Problem requirements »
List every line in the rows below that contains the word "breads". Case matters.

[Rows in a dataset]

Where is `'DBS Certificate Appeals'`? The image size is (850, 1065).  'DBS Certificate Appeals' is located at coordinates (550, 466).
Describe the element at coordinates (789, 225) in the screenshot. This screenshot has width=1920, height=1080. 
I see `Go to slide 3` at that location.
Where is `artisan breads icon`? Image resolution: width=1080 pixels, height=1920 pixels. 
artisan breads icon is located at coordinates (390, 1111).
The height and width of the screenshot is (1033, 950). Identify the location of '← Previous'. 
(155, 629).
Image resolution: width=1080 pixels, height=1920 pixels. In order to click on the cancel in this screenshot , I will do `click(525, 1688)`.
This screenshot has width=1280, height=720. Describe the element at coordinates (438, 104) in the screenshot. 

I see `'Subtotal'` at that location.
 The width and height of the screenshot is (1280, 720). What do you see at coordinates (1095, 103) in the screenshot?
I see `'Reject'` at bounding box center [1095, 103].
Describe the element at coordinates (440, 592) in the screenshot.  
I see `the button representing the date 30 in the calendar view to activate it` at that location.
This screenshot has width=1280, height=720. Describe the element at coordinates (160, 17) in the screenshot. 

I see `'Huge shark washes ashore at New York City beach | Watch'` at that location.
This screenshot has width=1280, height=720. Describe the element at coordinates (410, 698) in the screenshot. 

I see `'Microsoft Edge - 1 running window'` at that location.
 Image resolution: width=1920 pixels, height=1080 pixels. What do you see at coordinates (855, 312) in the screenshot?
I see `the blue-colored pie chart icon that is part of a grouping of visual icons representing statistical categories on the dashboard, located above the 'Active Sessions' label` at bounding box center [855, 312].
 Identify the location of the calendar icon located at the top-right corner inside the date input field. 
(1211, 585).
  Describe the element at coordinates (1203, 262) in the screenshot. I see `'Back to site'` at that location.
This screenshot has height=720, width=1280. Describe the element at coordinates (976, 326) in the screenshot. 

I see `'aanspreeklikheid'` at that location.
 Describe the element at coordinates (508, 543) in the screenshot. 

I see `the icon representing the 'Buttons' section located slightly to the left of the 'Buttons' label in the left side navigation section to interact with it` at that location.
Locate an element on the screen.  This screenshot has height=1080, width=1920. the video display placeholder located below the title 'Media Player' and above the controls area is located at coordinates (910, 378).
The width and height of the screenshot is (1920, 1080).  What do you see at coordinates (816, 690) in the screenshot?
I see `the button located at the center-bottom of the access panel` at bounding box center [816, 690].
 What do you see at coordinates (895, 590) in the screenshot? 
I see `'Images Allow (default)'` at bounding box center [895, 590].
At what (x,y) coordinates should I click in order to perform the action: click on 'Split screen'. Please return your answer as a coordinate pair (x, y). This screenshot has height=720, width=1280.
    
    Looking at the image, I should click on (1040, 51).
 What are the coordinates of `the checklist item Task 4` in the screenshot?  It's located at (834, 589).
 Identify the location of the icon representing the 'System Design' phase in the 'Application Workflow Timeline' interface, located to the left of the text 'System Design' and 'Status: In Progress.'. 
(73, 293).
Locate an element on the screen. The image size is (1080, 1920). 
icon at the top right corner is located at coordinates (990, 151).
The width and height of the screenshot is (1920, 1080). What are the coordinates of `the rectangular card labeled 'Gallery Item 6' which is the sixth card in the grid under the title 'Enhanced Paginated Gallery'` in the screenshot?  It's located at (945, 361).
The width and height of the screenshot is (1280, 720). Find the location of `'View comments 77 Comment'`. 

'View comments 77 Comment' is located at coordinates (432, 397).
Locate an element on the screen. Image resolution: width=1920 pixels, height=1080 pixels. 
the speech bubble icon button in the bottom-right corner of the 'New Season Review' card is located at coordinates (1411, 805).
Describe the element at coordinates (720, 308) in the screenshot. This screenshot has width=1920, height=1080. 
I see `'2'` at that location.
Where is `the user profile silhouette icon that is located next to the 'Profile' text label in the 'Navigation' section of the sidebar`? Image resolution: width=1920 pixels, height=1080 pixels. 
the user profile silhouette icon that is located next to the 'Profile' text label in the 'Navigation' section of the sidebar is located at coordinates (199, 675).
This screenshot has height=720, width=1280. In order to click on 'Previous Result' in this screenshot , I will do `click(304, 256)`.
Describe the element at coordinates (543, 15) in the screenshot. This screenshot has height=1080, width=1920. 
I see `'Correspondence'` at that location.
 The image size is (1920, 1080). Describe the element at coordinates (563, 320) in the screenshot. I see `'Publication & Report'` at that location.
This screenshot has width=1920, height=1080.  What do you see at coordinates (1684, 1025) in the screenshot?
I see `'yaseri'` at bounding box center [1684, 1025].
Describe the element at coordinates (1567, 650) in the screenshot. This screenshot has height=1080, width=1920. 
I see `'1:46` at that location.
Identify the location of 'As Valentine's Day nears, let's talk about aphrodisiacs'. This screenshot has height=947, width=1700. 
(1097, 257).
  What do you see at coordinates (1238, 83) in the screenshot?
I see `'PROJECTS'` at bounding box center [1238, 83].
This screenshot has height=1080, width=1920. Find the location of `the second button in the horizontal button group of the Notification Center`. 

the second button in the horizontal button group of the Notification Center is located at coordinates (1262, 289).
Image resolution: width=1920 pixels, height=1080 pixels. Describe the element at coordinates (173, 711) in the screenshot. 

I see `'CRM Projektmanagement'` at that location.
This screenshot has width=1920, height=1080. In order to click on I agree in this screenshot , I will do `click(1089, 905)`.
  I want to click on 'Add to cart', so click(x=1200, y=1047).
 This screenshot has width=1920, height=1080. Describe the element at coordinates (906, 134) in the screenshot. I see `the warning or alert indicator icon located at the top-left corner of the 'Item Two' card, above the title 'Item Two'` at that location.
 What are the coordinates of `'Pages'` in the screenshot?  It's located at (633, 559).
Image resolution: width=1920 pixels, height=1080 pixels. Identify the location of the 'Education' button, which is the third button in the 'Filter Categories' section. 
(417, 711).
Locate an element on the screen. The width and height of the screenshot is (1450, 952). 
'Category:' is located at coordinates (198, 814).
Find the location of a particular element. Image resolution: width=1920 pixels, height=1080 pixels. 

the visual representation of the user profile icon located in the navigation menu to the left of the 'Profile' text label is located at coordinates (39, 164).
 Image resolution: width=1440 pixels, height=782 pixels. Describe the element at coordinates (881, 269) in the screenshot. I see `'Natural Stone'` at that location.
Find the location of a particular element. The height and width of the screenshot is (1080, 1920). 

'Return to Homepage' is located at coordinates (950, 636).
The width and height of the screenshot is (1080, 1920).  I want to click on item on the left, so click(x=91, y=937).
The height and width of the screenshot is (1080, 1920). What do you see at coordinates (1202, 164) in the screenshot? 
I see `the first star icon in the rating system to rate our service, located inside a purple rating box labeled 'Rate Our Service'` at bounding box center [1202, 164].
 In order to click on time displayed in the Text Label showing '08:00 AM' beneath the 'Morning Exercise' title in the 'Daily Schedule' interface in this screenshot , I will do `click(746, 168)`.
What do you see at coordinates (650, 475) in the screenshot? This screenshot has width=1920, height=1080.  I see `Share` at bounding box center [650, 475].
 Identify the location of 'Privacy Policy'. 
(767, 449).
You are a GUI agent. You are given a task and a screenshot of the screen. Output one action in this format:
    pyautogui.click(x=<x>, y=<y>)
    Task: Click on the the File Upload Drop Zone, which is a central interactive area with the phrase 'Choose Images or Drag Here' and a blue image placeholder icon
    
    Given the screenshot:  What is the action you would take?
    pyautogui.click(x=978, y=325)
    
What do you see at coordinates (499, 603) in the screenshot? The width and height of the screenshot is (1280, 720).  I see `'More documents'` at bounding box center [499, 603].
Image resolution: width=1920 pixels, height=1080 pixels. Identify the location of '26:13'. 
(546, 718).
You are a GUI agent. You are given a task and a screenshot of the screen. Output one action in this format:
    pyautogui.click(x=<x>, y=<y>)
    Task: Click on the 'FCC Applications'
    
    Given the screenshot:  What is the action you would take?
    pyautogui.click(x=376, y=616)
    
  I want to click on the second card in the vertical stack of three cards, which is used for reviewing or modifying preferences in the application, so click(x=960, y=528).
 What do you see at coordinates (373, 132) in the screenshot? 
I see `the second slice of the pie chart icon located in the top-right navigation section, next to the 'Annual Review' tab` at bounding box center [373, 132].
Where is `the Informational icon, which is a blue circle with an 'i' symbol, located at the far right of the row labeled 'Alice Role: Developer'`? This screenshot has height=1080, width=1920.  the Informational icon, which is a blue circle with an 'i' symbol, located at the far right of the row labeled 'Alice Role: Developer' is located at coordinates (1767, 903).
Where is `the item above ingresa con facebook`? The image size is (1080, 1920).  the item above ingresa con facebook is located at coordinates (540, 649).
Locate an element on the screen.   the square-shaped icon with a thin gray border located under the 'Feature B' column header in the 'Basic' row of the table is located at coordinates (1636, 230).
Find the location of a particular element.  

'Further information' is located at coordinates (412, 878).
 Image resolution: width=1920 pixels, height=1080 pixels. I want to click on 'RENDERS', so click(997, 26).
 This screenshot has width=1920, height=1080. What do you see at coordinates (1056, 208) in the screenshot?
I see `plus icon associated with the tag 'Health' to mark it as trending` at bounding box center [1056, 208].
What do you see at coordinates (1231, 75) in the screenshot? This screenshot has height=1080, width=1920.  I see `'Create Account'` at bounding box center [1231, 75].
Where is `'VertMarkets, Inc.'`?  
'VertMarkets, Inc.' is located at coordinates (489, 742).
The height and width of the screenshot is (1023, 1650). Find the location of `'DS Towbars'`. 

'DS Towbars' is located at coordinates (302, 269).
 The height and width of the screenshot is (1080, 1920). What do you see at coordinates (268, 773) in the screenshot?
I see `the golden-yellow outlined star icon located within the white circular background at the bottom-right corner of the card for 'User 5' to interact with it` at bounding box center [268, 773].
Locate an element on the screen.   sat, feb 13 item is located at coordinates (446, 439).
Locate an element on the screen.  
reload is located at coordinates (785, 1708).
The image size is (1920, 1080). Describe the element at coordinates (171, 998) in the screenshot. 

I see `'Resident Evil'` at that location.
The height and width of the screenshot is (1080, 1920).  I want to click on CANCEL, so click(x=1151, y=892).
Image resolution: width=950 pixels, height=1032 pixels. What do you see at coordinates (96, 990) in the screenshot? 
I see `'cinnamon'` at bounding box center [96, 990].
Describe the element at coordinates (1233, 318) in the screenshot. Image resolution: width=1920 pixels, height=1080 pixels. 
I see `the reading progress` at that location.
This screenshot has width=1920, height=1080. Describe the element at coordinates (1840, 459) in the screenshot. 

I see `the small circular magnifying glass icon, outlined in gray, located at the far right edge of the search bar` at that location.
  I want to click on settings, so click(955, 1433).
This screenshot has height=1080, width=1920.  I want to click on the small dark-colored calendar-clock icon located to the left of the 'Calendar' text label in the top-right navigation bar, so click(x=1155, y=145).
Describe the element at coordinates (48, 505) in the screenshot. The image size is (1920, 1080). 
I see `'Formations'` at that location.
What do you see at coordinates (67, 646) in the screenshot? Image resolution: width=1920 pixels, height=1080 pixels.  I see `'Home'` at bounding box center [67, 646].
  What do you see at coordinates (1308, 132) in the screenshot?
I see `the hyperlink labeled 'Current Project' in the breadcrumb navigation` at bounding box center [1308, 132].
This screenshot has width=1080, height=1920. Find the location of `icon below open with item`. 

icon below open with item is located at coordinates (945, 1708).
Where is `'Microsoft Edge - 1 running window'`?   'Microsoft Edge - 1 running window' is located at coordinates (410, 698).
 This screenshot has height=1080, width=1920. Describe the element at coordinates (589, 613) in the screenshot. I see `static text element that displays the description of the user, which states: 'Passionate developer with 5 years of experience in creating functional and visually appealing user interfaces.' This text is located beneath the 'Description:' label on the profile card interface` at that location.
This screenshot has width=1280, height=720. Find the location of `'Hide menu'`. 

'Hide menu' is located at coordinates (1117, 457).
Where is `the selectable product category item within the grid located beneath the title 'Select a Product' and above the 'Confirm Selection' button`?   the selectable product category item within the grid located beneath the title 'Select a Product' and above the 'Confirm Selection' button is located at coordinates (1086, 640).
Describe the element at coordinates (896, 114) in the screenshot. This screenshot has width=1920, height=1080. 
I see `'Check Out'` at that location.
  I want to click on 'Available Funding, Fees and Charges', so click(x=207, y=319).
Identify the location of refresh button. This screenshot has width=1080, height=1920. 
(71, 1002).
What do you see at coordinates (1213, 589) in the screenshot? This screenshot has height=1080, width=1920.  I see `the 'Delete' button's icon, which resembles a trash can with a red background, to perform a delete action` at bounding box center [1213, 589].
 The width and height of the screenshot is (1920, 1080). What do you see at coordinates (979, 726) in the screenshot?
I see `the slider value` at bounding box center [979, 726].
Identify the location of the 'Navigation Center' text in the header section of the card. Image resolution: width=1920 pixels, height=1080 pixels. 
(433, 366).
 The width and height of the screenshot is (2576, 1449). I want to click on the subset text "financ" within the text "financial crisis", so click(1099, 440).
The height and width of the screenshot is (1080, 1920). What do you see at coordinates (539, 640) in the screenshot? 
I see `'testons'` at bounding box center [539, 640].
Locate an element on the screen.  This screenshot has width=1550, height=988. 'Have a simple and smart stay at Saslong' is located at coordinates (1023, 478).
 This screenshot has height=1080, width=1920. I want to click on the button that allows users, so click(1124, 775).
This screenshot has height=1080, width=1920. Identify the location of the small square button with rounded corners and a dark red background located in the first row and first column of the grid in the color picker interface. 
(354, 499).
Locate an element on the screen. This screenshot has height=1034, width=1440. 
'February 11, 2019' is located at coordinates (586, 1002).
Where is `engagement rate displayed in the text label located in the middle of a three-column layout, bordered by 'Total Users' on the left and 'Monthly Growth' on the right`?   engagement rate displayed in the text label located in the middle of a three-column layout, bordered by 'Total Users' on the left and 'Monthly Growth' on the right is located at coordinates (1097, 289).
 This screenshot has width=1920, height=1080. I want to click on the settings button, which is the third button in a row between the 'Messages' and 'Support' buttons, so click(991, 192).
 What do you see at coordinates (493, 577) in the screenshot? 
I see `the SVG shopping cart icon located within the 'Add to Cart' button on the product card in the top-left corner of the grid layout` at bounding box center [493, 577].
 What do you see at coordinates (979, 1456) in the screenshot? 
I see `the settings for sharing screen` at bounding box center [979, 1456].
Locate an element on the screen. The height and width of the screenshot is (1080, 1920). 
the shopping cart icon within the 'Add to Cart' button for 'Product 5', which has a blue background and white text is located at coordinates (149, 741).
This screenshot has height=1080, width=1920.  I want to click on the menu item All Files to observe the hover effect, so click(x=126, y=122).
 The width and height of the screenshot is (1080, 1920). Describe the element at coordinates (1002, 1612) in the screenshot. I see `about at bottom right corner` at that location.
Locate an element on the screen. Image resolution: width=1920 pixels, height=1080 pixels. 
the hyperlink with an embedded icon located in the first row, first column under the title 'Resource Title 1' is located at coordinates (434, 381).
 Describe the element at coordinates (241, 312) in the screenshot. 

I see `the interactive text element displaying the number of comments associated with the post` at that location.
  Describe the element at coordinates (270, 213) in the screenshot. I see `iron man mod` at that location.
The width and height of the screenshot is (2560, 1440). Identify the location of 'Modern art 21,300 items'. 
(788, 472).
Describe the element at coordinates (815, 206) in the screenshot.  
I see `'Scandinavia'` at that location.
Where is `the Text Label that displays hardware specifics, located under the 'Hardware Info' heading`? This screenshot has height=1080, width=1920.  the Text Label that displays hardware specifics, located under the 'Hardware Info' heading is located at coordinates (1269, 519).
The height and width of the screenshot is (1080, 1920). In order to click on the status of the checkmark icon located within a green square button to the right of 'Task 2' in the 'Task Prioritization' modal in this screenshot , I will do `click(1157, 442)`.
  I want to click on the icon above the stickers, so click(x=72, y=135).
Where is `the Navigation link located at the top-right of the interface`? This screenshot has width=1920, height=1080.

Written answer »
Where is `artisan breads icon`? Image resolution: width=1080 pixels, height=1920 pixels. 
artisan breads icon is located at coordinates (390, 1111).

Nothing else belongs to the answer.